EXERCISE OBJECTIVE:
Give back every line of the data below exactly.

Source data
**********

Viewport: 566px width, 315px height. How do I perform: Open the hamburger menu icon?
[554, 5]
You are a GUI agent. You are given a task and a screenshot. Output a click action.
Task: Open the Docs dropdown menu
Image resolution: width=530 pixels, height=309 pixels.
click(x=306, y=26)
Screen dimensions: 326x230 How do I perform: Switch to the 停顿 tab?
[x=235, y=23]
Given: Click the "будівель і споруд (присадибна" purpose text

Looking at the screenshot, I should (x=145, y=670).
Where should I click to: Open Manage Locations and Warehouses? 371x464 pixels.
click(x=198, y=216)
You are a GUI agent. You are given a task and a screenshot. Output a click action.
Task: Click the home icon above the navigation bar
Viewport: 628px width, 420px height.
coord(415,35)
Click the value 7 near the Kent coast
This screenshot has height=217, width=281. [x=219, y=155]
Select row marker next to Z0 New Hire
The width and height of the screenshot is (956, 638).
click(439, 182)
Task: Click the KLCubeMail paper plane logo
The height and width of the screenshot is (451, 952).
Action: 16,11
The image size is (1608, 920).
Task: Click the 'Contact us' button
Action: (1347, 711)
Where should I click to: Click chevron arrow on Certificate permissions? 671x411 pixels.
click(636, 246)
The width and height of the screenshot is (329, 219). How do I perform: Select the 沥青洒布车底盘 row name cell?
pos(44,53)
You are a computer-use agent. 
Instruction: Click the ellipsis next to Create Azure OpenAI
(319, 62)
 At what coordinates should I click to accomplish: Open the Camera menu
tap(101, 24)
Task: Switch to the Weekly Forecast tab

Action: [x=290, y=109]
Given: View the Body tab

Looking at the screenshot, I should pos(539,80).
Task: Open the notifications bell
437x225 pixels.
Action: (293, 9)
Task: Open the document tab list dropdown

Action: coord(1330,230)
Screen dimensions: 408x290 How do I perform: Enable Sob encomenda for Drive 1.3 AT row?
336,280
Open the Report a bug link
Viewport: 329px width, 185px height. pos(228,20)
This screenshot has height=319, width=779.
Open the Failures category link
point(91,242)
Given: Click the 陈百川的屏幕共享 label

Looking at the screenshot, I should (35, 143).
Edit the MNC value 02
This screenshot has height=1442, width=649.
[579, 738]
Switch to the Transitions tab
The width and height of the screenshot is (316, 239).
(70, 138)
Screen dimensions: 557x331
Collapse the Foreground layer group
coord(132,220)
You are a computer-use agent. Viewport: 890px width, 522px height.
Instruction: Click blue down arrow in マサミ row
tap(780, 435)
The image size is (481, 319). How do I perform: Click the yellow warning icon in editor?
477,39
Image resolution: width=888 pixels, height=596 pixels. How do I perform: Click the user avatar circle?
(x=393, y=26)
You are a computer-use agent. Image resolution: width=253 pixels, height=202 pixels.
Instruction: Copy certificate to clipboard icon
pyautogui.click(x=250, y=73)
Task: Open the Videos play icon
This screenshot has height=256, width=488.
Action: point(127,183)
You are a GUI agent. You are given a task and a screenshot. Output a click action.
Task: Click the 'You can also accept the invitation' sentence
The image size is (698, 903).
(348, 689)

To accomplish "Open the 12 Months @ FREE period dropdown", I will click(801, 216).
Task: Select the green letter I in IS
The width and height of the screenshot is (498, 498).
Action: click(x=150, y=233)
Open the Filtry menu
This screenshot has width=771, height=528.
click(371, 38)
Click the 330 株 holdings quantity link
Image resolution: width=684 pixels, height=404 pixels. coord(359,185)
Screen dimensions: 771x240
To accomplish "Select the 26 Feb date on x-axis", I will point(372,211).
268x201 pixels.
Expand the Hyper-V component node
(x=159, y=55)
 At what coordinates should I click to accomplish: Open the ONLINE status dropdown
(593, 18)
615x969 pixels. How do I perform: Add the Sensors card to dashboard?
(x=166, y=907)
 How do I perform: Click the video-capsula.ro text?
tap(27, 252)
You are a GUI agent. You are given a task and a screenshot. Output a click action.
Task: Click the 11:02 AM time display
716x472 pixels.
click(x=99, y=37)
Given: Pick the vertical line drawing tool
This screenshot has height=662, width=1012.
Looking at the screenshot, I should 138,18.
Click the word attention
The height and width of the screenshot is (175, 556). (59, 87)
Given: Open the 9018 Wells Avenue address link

**********

EXERCISE RESPONSE:
Viewport: 566px width, 315px height. How do I perform: Open the hamburger menu icon?
[554, 5]
You are a GUI agent. You are given a task and a screenshot. Output a click action.
Task: Open the Docs dropdown menu
Image resolution: width=530 pixels, height=309 pixels.
click(x=306, y=26)
Screen dimensions: 326x230 How do I perform: Switch to the 停顿 tab?
[x=235, y=23]
Given: Click the "будівель і споруд (присадибна" purpose text

Looking at the screenshot, I should (x=145, y=670).
Where should I click to: Open Manage Locations and Warehouses? 371x464 pixels.
click(x=198, y=216)
You are a GUI agent. You are given a task and a screenshot. Output a click action.
Task: Click the home icon above the navigation bar
Viewport: 628px width, 420px height.
coord(415,35)
Click the value 7 near the Kent coast
This screenshot has height=217, width=281. [x=219, y=155]
Select row marker next to Z0 New Hire
The width and height of the screenshot is (956, 638).
click(439, 182)
Task: Click the KLCubeMail paper plane logo
The height and width of the screenshot is (451, 952).
Action: 16,11
The image size is (1608, 920).
Task: Click the 'Contact us' button
Action: (1347, 711)
Where should I click to: Click chevron arrow on Certificate permissions? 671x411 pixels.
click(636, 246)
The width and height of the screenshot is (329, 219). How do I perform: Select the 沥青洒布车底盘 row name cell?
pos(44,53)
You are a computer-use agent. 
Instruction: Click the ellipsis next to Create Azure OpenAI
(319, 62)
 At what coordinates should I click to accomplish: Open the Camera menu
tap(101, 24)
Task: Switch to the Weekly Forecast tab

Action: [x=290, y=109]
Given: View the Body tab

Looking at the screenshot, I should pos(539,80).
Task: Open the notifications bell
437x225 pixels.
Action: (293, 9)
Task: Open the document tab list dropdown

Action: coord(1330,230)
Screen dimensions: 408x290 How do I perform: Enable Sob encomenda for Drive 1.3 AT row?
336,280
Open the Report a bug link
Viewport: 329px width, 185px height. pos(228,20)
This screenshot has height=319, width=779.
Open the Failures category link
point(91,242)
Given: Click the 陈百川的屏幕共享 label

Looking at the screenshot, I should (35, 143).
Edit the MNC value 02
This screenshot has height=1442, width=649.
[579, 738]
Switch to the Transitions tab
The width and height of the screenshot is (316, 239).
(70, 138)
Screen dimensions: 557x331
Collapse the Foreground layer group
coord(132,220)
You are a computer-use agent. Viewport: 890px width, 522px height.
Instruction: Click blue down arrow in マサミ row
tap(780, 435)
The image size is (481, 319). How do I perform: Click the yellow warning icon in editor?
477,39
Image resolution: width=888 pixels, height=596 pixels. How do I perform: Click the user avatar circle?
(x=393, y=26)
You are a computer-use agent. Image resolution: width=253 pixels, height=202 pixels.
Instruction: Copy certificate to clipboard icon
pyautogui.click(x=250, y=73)
Task: Open the Videos play icon
This screenshot has height=256, width=488.
Action: point(127,183)
You are a GUI agent. You are given a task and a screenshot. Output a click action.
Task: Click the 'You can also accept the invitation' sentence
The image size is (698, 903).
(348, 689)

To accomplish "Open the 12 Months @ FREE period dropdown", I will click(801, 216).
Task: Select the green letter I in IS
The width and height of the screenshot is (498, 498).
Action: click(x=150, y=233)
Open the Filtry menu
This screenshot has width=771, height=528.
click(371, 38)
Click the 330 株 holdings quantity link
Image resolution: width=684 pixels, height=404 pixels. coord(359,185)
Screen dimensions: 771x240
To accomplish "Select the 26 Feb date on x-axis", I will point(372,211).
268x201 pixels.
Expand the Hyper-V component node
(x=159, y=55)
 At what coordinates should I click to accomplish: Open the ONLINE status dropdown
(593, 18)
615x969 pixels. How do I perform: Add the Sensors card to dashboard?
(x=166, y=907)
 How do I perform: Click the video-capsula.ro text?
tap(27, 252)
You are a GUI agent. You are given a task and a screenshot. Output a click action.
Task: Click the 11:02 AM time display
716x472 pixels.
click(x=99, y=37)
Given: Pick the vertical line drawing tool
This screenshot has height=662, width=1012.
Looking at the screenshot, I should 138,18.
Click the word attention
The height and width of the screenshot is (175, 556). (59, 87)
Given: Open the 9018 Wells Avenue address link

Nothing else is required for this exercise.